Ahmed, Sara. (2017). Trying to transform. Living a feminist life. Durham: Duke University Press, 93-114.
Drawing on her own experiences and with interviews with diversity workers, Ahmed writes how diversity work is willful work, is feminist work, articulating how spaces are shaped by the bodies that can access them and how diversity work is the sustained labor of changing that access.
Keywords: feminism, feminist theory, theory, killjoy, diversity, access
‘[I]t is through the effort to transform institutions that we generate knowledge about them” (p. 93).
“When we have to think strategically, we also have to accept our complicity: we forgo any illusions of purity; we give up the safety of exteriority” (p. 94).
“Diversity work becomes about diversifying the pathways for information so it is more likely to get to the right destination” (p. 95).
“The mechanical aspect of diversity work is revealed most explicitly when the system is working.
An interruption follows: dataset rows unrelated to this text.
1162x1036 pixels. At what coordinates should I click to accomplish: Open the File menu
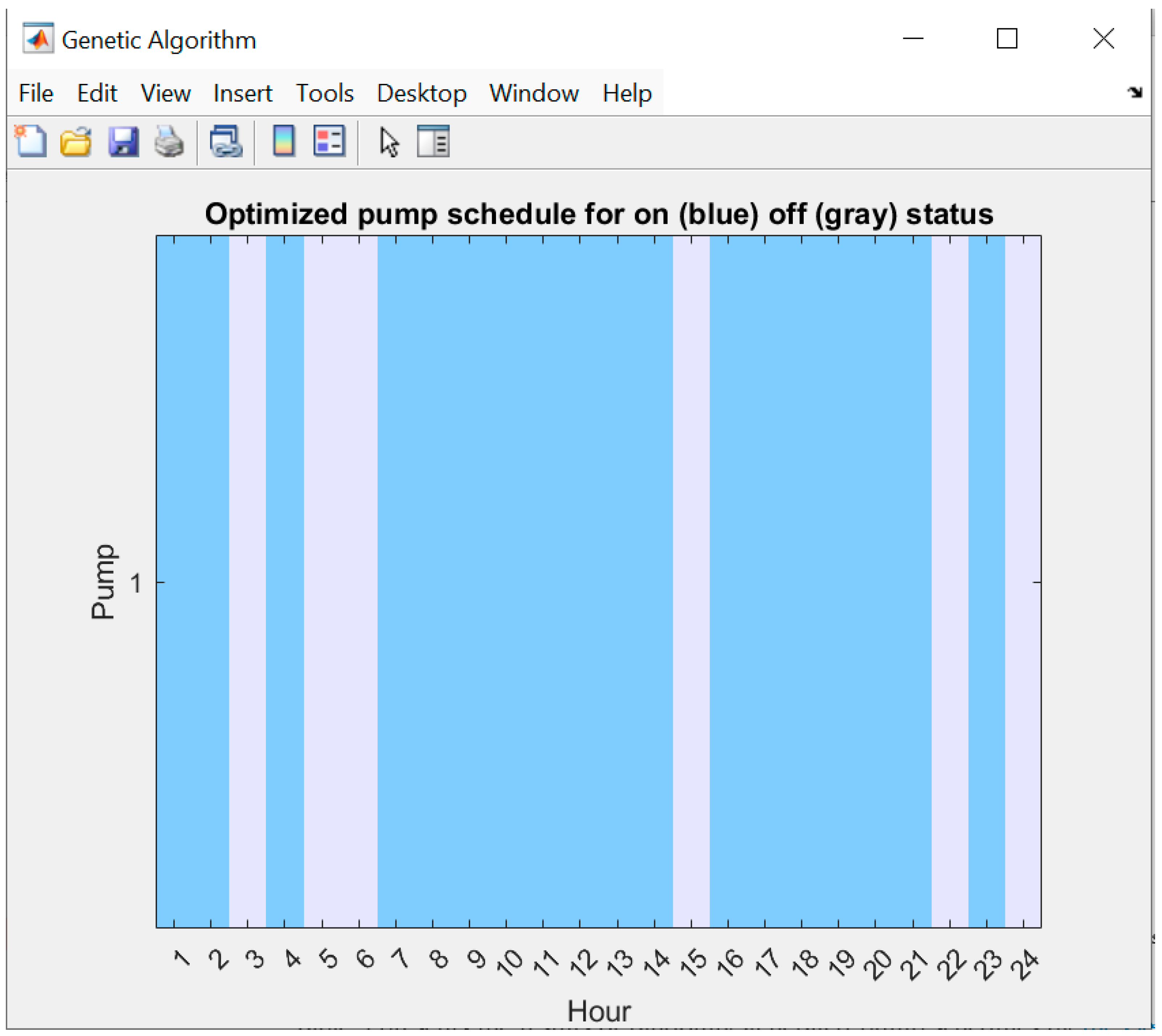click(36, 93)
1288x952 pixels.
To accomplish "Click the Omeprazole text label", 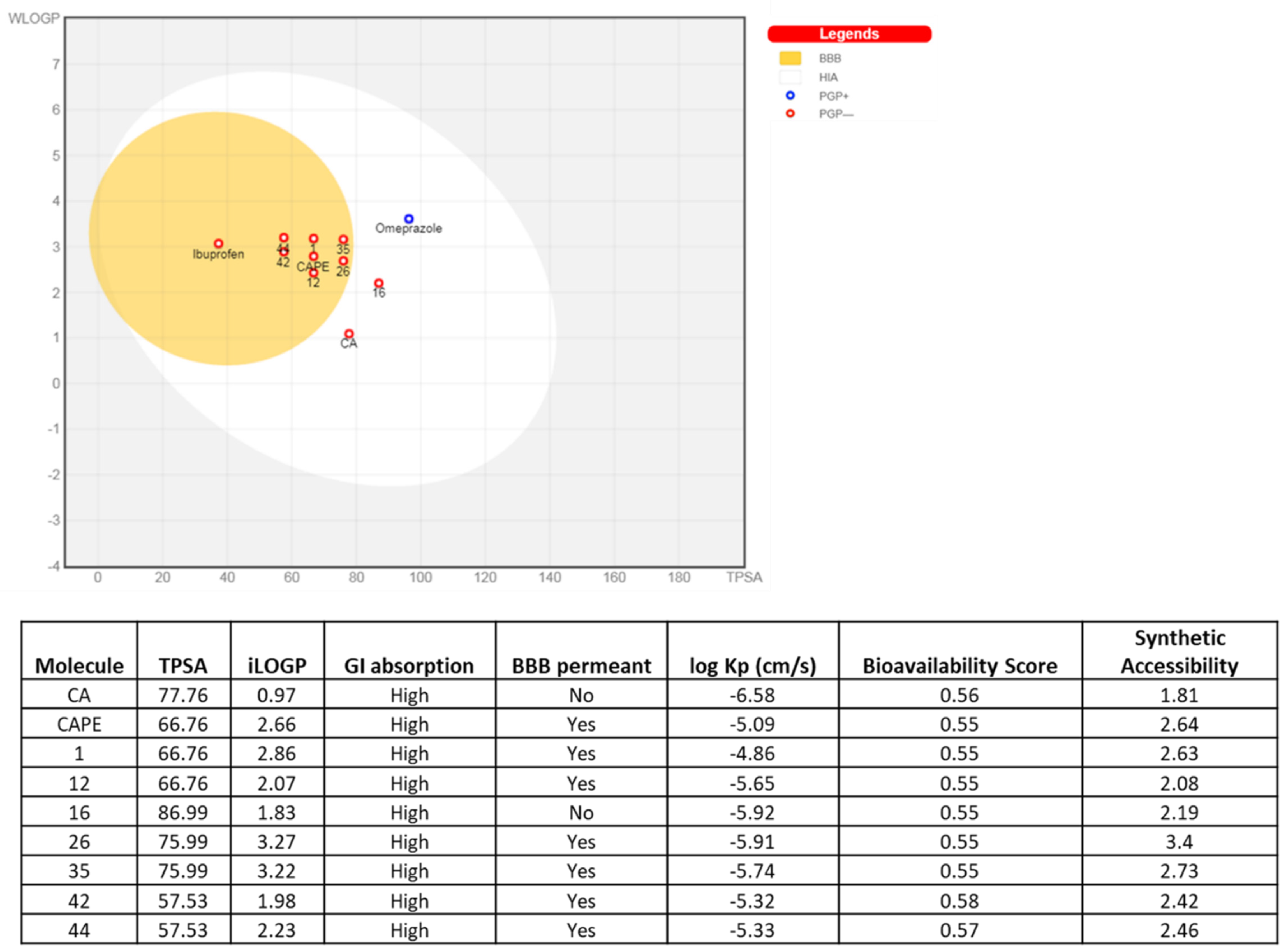I will point(408,228).
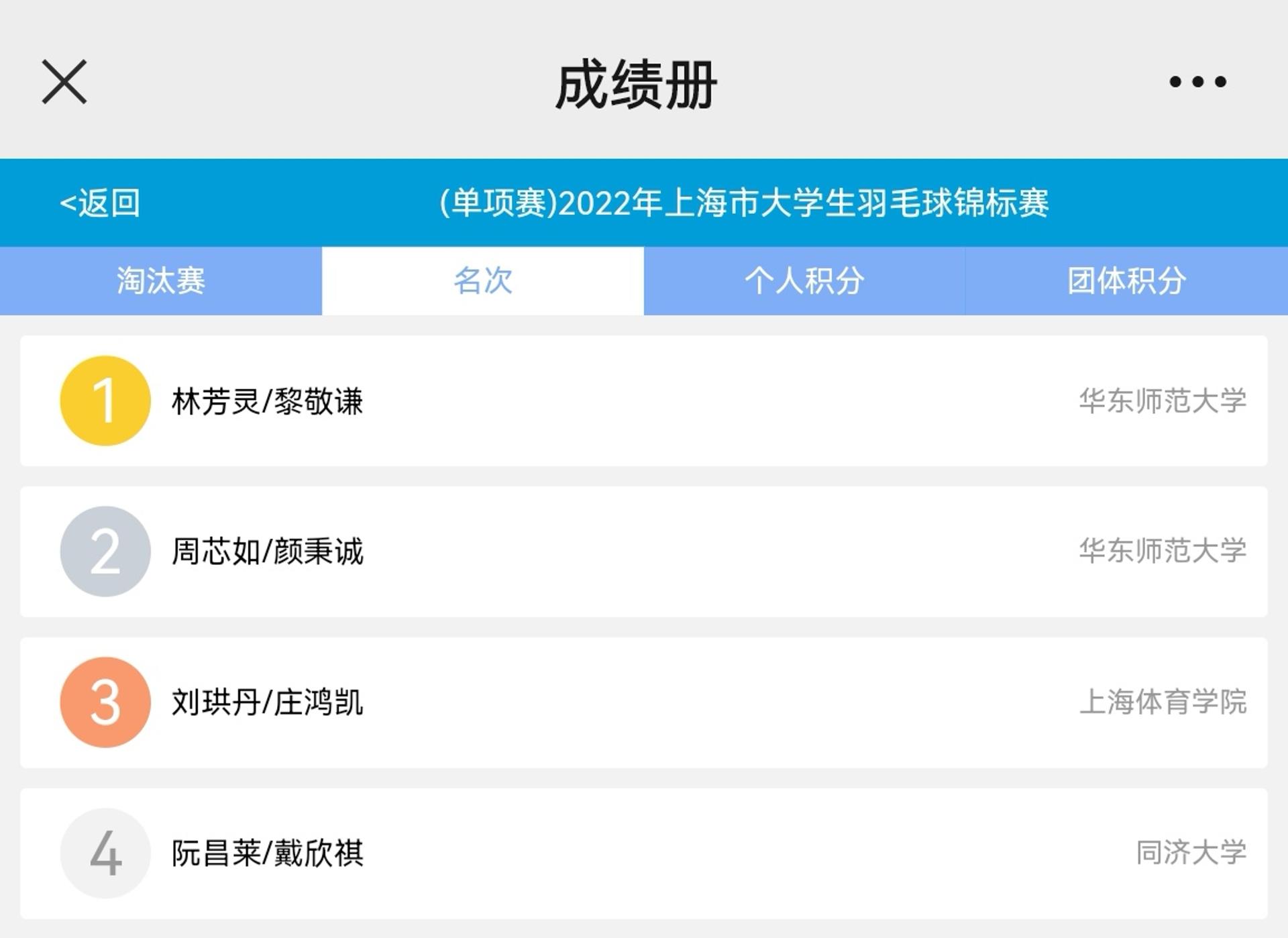
Task: Click the silver rank 2 badge
Action: pos(105,552)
In other words, a system is working when an attempt to transform that system is blocked” (p. 96-97).
“Universal = white men. In making this equation, we are showing how a universal not only universalizes from particular bodies, but is an invitation to those very bodies, providing a space in which they can be accommodated” (111).
“[A] fantasy of inclusion is a technique of exclusion” (p. 112).
“In order for some things that have appeared not to disappear, we have to keep up the pressure; we have to become pressure points” (p. 112).